Imagine an energy source buried thousands of feet below us that can best be accessed by sending highly pressurized fluid to open fissures in underground rock. While hydraulically fractured—or “fracked”—natural gas might be the first example that comes to mind, in this case, the source is actually heat emanating from the Earth’s core. This carbon-free geothermal energy is attracting growing attention as a power source that is both steady and renewable, especially as new technology shows promise in expanding its availability.


Tapping the Earth’s heat for electricity production is nothing new, especially in locations where it comes close to the surface in the form of steam or hot water. Iceland is almost 100 percent powered by geothermal energy. California is home to the world’s largest geothermal plant, called the Geysers, with a capacity rated at approximately 700 megawatts (MW). In the past, these plants comprised a closed-loop piping system to tap into extremely hot fluids or steam to drive a standard-issue steam turbine generator. However, there just haven’t been many locations where hot fluids were close enough to the surface to make the resulting electricity economically feasible. Today, though, resource availability may be expanding, thanks to lessons learned from the oil and gas industry.


“Using technology to manipulate production,” is how Karl Gawell, executive director of the Geothermal Energy Association, describes what oil and gas companies are teaching geothermal developers. Fracking frees access to previously hidden fossil-fuel deposits, and geothermal developers are using the process to create more exposed surface area across hot rock surfaces thousands of feet below the surface. They are now injecting water into these areas and extracting the resulting steam to power turbines.


These projects, called “enhanced geothermal systems” (EGS), are primarily demonstration efforts, for now, at sites in France, Germany and Switzerland. The German and Swiss installations have raised concerns because of seismic activity believed to have been stimulated by related drilling. Similar concerns have resulted in U.S. regulations that require seismic monitoring and reporting, along with outside technical review of all project proposals.


The first U.S. project with these requirements in place is the Newberry Volcano site some 20 miles outside Bend, Ore., where AltaRock Energy is well into development of an initial 10-MW plant that is the star of the U.S. Energy Department’s EGS research-support portfolio. In 2010, AltaRock received a $21.8 million grant for the effort, and it has developed a patented process for creating multiple fissure zones from a single wellbore, making individual wells more productive and cutting the cost of the resulting electricity.


Enthusiasm for EGS projects such as AltaRock arose from a 2006 report by an 18-member panel led by researchers from the Massachusetts Institute of Technology (MIT). In “The Future of Geothermal Energy,” they stated that a “reasonable” research and development investment could enable up to 100 gigawatts (GW) of EGS-produced electricity to be developed in the United States within 50 years. The researchers looked beyond the potential of traditional hydrothermal resources, such as the Geysers plant, to areas where hot rock—­without accompanying steam or water—lay within drilling range. Their results have become a touchstone for today’s geothermal enthusiasts.

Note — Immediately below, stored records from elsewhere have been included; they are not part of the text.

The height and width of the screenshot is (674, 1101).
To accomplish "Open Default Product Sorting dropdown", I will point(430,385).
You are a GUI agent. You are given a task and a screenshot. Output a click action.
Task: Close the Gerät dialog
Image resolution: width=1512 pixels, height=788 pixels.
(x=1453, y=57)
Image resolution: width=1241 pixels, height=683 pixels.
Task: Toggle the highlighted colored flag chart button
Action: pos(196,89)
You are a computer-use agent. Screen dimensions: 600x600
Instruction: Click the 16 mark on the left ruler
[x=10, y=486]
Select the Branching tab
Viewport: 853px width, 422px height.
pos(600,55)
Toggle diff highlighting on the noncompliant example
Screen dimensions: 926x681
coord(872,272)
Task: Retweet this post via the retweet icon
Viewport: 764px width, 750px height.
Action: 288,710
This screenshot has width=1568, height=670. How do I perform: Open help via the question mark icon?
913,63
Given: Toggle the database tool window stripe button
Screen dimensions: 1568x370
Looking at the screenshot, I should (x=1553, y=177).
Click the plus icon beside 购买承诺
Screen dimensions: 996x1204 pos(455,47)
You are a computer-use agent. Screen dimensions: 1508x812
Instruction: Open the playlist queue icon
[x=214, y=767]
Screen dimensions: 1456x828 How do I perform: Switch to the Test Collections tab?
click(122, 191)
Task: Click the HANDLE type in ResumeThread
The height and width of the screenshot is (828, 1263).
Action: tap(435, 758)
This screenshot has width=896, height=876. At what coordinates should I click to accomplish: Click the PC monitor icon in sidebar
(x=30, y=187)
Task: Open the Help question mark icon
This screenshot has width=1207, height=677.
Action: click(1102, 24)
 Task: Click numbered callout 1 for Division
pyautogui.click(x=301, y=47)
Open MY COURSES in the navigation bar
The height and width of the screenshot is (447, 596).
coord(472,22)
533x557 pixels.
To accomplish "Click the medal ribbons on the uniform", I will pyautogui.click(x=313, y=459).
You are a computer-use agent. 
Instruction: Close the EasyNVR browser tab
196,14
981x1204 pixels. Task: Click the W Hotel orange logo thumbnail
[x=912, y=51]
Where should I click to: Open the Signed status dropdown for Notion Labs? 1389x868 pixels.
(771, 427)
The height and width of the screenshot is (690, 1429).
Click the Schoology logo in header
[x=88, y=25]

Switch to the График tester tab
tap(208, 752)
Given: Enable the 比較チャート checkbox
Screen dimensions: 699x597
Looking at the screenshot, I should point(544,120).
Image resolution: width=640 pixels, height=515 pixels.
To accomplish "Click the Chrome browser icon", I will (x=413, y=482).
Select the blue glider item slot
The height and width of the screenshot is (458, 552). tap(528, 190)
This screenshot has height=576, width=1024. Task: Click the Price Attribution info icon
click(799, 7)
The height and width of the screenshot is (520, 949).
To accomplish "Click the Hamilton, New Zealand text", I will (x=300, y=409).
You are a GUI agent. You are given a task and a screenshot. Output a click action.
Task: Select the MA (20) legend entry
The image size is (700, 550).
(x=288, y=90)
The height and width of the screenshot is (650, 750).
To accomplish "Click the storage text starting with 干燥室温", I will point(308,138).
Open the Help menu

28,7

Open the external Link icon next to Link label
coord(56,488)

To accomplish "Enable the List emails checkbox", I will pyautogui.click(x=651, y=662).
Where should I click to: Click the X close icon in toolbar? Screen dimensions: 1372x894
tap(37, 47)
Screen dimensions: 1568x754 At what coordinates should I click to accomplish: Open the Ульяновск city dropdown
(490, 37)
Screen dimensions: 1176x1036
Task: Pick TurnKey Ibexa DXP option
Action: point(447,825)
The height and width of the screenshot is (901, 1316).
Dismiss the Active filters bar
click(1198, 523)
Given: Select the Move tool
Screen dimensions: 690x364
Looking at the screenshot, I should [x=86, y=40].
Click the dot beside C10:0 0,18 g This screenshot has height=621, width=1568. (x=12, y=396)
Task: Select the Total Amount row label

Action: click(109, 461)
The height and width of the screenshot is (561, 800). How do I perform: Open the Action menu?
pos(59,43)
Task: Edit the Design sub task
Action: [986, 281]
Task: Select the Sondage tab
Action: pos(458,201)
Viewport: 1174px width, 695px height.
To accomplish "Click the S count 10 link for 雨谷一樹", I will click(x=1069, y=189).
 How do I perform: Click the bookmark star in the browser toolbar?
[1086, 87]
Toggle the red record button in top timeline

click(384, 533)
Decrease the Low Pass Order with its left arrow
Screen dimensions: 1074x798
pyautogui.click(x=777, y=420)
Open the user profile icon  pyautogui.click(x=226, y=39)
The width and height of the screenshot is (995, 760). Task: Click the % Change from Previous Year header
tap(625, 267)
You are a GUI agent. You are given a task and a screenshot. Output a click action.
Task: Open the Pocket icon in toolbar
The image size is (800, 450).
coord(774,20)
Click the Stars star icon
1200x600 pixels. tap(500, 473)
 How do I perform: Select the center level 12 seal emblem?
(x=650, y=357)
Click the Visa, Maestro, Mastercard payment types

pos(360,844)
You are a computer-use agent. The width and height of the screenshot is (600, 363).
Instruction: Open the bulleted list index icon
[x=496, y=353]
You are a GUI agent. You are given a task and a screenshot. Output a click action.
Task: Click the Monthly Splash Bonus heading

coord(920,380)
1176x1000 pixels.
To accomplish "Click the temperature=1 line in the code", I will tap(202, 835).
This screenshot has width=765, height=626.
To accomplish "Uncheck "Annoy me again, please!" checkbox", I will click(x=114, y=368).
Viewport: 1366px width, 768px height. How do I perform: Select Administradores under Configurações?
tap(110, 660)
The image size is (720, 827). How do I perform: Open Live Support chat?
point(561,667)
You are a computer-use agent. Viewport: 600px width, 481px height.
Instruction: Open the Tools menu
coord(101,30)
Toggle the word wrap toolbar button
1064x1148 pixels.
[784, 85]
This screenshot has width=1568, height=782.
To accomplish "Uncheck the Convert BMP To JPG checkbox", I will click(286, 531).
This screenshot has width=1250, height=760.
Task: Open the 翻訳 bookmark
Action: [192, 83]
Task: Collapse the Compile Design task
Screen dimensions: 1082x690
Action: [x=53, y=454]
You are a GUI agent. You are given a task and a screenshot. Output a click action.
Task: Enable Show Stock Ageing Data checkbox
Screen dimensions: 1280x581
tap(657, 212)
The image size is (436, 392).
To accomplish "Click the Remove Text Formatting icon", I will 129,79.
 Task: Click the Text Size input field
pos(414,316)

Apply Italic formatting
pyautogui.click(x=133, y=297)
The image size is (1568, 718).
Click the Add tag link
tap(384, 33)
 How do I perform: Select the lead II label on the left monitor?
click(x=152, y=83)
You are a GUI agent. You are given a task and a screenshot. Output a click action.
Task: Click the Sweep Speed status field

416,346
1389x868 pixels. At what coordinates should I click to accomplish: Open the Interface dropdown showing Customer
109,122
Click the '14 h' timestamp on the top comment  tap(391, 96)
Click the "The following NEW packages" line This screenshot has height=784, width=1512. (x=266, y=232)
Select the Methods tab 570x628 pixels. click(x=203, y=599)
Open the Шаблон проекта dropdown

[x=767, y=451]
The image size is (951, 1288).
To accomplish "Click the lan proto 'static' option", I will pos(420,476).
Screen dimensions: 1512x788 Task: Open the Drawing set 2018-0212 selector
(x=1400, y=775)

“The MIT study was extremely important for the advancement of EGS,” said AltaRock spokesman David Stowe. “It showed the tremendous potential for the technology to meet our energy needs.”


That potential is being further explored through DOE-supported research into the ways geothermal developers can apply mapping techniques used by oil and natural gas companies to identify potential subsurface resources. In August, the DOE announced grants totaling $4 million to support 11 efforts focused on such “play fairway analysis” research, with the goal of developing regional, basin-scale maps that could help improve the success of exploration drilling.


Beyond technical challenges, EGS projects also have faced some community opposition based both on the real potential for seismic activity and the technology’s perceived relationship to fracking. 


“The opposition folks call EGS ‘geothermal fracking,’ which is a complete mischaracterization of the process,” Stowe said. He added that, while AltaRock has successfully allayed concerns of residents around its Newberry project, “it remains a problem in other areas.”


Gawell has seen different challenges, from his position directing a national organization with strong ties to international geothermal activities. 


“Frankly, one of the most difficult issues we face is competing land use,” he said, noting that geothermal resources often are located in well-loved wilderness areas. However, geothermal plants are significantly smaller than other renewable-energy installations; geothermal has compact workings that are largely underground. 


“It’s the smallest footprint of any of the renewable technologies,” he said, adding that this “usually works to our advantage.”